#### [Извлеченный текст]
============================================================

Мое первое впечатление, когда я сидел на скамье и смотрел в первый день, было, что это очень сильная физическая практика. Там было несколько парней в конце комнаты, которые делали выше и больше того, что гуруджи просил – подъемы вверх, прыжки назад. Они выходили в полную стойку на руках и удерживали эту стойку, опускались вниз медленно с большим чувством контроля и переходили к следующей позе. Это были Гари Лопедота и Стэн Хафнер.
Это было не то, что я искал в практике йоги. Я не искал чего-то столь гимнастического или физически сложного. Я был больше увлечен философией. Это действительно то, что привлекло меня в йоге в первую очередь, и я думал, что йога больше духовная практика. Но было что-то в том, как гуруджи преподавал в той комнате, что вернуло меня обратно и заставило почувствовать, что это была не только физическая практика, что да, она была определенно физической, но в ней было намного больше, чем это. Я не уверен, что я знал точно, что это было в тот момент или почему, и я думаю, что это было просто чувство, которое я ощущал из-за глубины его знаний. Быть в комнате с кем-то, кто был так погружен в йогу – вы можете чувствовать это от него – с кем-то, кто очевидно и изучал, и практиковал, было действительно интригующим для меня. Все, что у меня было до этого, – это книги и несколько западных учителей и много самостоятельной практики.
— Вы начали с ощущения, что это была очень физическая практика, и это немного сбило вас. Могли бы вы рассказать что-нибудь о том, как вы начали понимать более тонкие аспекты практики?
— Если вы посмотрите на аштанга-йогу, вы увидите очень сильную физическую практику, как и я в первый день. Когда я вернулся на следующий день и заплатил мои деньги, я был брошен волкам. Я сделал всю первую серию в первый день, так происходит, если вы начинаете с лед-класса, а не с майсора.

============================================================

#### [Задания]
A) Ответьте, пожалуйста, на вопросы по тексту об аштанга-йоге:
(i) Как звали парней, которые занимались в конце комнаты?
(ii) Что изначально привлекло рассказчика в йоге?
(iii) Какую серию рассказчик сделал целиком в первый день занятий?
B) Продолжите текст об аштанга-йоге, начав сразу после его последнего предложения.

#### [Исходные материалы]
============================================================

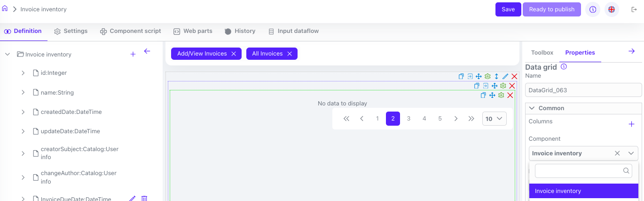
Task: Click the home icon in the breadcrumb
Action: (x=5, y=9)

============================================================

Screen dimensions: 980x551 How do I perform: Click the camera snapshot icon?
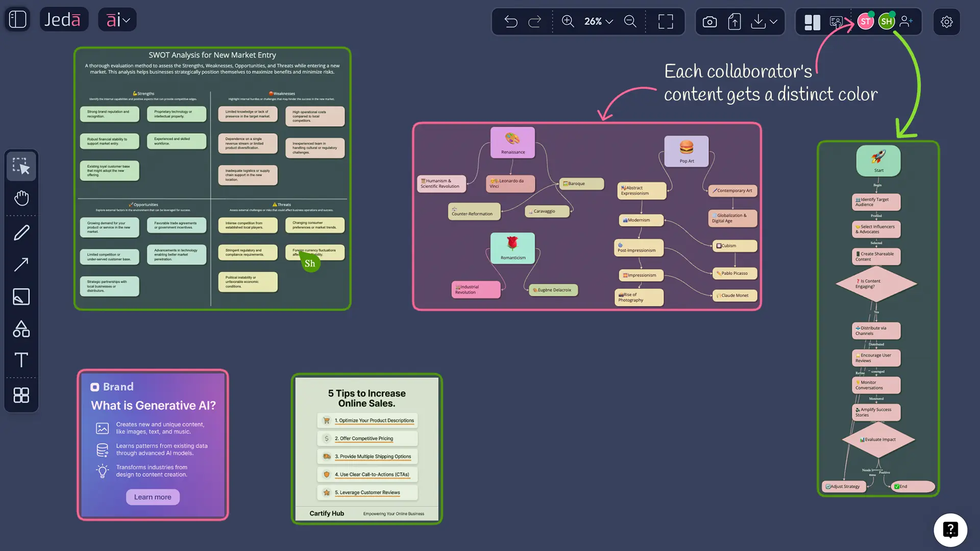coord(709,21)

============================================================

#### [Результаты выполнения]
A)
(i) Гари Лопедота и Стэн Хафнер.
(ii) Философия.
(iii) Всю первую серию.

B)
Очень мощно.
Я путешествовал, и мне нужно было найти работу, чтобы остаться в этом районе. На следующий день после просмотра урока я шёл домой и увидел огромную кучу черепицы перед домом. Я был плотником, так что я остановился, и оказалось, что им нужна была помощь, чтобы покрыть черепицей этот дом – я очень хорошо знал, как это делать. Они согласились нанять меня, и я должен был начать на следующий день в девять часов после моего первого класса с гуруджи.
Я спустился на следующий день, начал свою практику в семь часов, и закончил в восемь тридцать, так что я решил пойти домой и немного позавтракать, лечь отдохнуть на секунду, вздремнуть. Я проснулся в час дня! В был в полуобморочном состоянии – совершенно вымотан! И в панике, потому что мне нужна была эта работа. Я побежал вниз по холму, но, к счастью, люди оказались действительно классными.
Я начал работать. Я был на крыше под палящим солнцем, укладывая черепицу весь день, я вернулся домой около восьми часов и рухнул в кровать. Я спустился с холма на следующий день на класс – и повторилось все тоже самое. Я пришел домой, чтобы немного отдохнуть, и снова проснулся в час дня. Это продолжалось в течение трех или четырех дней, пока я, наконец, не начал чувствовать свой ритм и контролировать дыхание. Это было физически утомительно.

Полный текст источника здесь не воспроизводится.